The costs associated with the COVID-19 pandemic at all levels seems to be on an upward spiral and that is true in Grayson County as well.
GC Judge Bill Magers Tuesday said opening back up after the shutdown that happened in March is proving to be a complicated matter.
“As we are opening up,” Magers said, “we are seeing our costs increase.”
In past meetings, Magers has stressed that the county never actually shut down, but it dud change the way some functions were performed and opening some of those functions back up will be expensive because precautions will have to be built in to protect from or at least limit people’s exposure to COVID-19.
Once such function, he said, is the courts system. Just how and when the courts were to re open to live hearings is not simply a matter for local judges and the commissioners to decide, Magers said. They are having to follow rules laid out by Office of Court Administration which he said, is basically the enforcement arm of the United States Supreme Court.
The OCA has ruled, Mages said, that the courts should open back up to live proceedings on June 1. But to do so, it also ruled that people’s temperatures must be checked when they enter the buildings where those courts are housed, In Grayson County, that will be the Grayson County Justice Center where the county’s two courts-at-law and three district courts are housed. In addition, he said, the OCA has determined that people must wear face coverings while they are in the Justice Center.
The county, Magers said, will have to provide those supplies because, for many people, going to the Justice Center is not a matter of personal choice. They are summoned there either as grand jurors, jurors, witnesses or participants in some sort of matter happening before the courts.
Magers said before COVID-19, about 600 people a week day entered the Grayson County Justice Center. He said there is no way really to tell if that was 600 individual people or if it was three hundred people who came in in the morning and then came back in at lunch, but it was 600 entrants a day.
“Two hundred and fifty work days a year,” he said times those 600 people times $2 per mask, and the county could easily be looking at $600,000 a year for masks alone. And no one knows how long this will continue.
He said in addition to that the county has had other expenses. Those include gloves, hand sanitizer, and other items that come to about $50,000 a month so far.

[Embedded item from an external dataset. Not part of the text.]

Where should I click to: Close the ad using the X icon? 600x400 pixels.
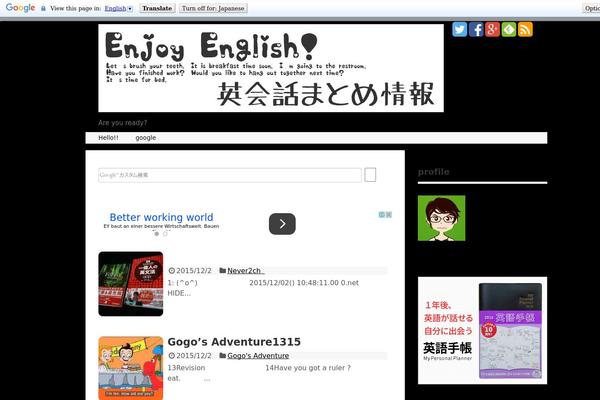388,214
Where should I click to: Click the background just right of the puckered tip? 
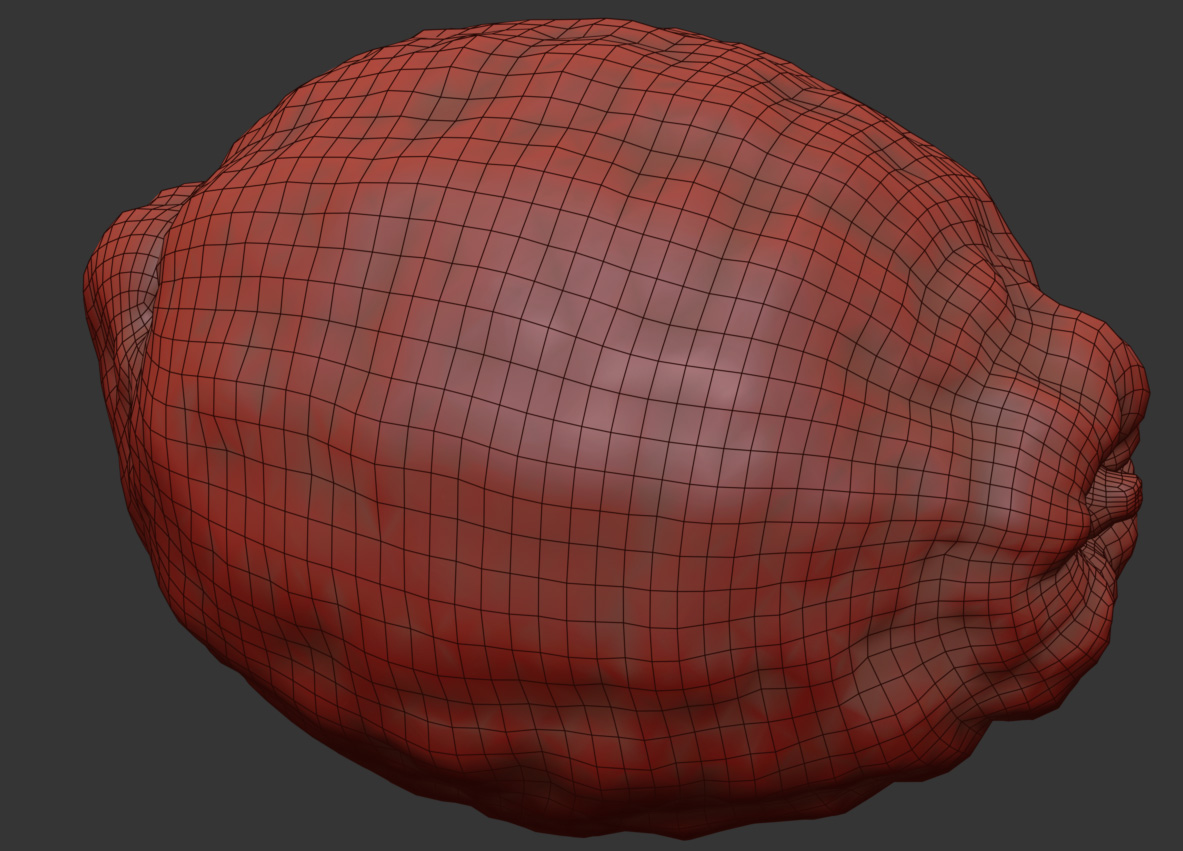click(x=1165, y=495)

"So you add those all together and it is around $1.2 million" he said. He reminded commissioners that in a previous meeting they had heard that the county would be getting around $2.2 million for COVID-19 relief.
"That doesn't include the plexiglass that is being installed throughout the county both in the courthouse and in other office buildings. I don't know what those costs will be at this point," he said.
"As this thing continues to unwind, we are going to incur some additional costs," he added. With that information in hand, the commissioners voted to extend the medical emergency declaration that the county has been operating under since March in an effort to help the county recoup any expenses it possibly can from the pandemic.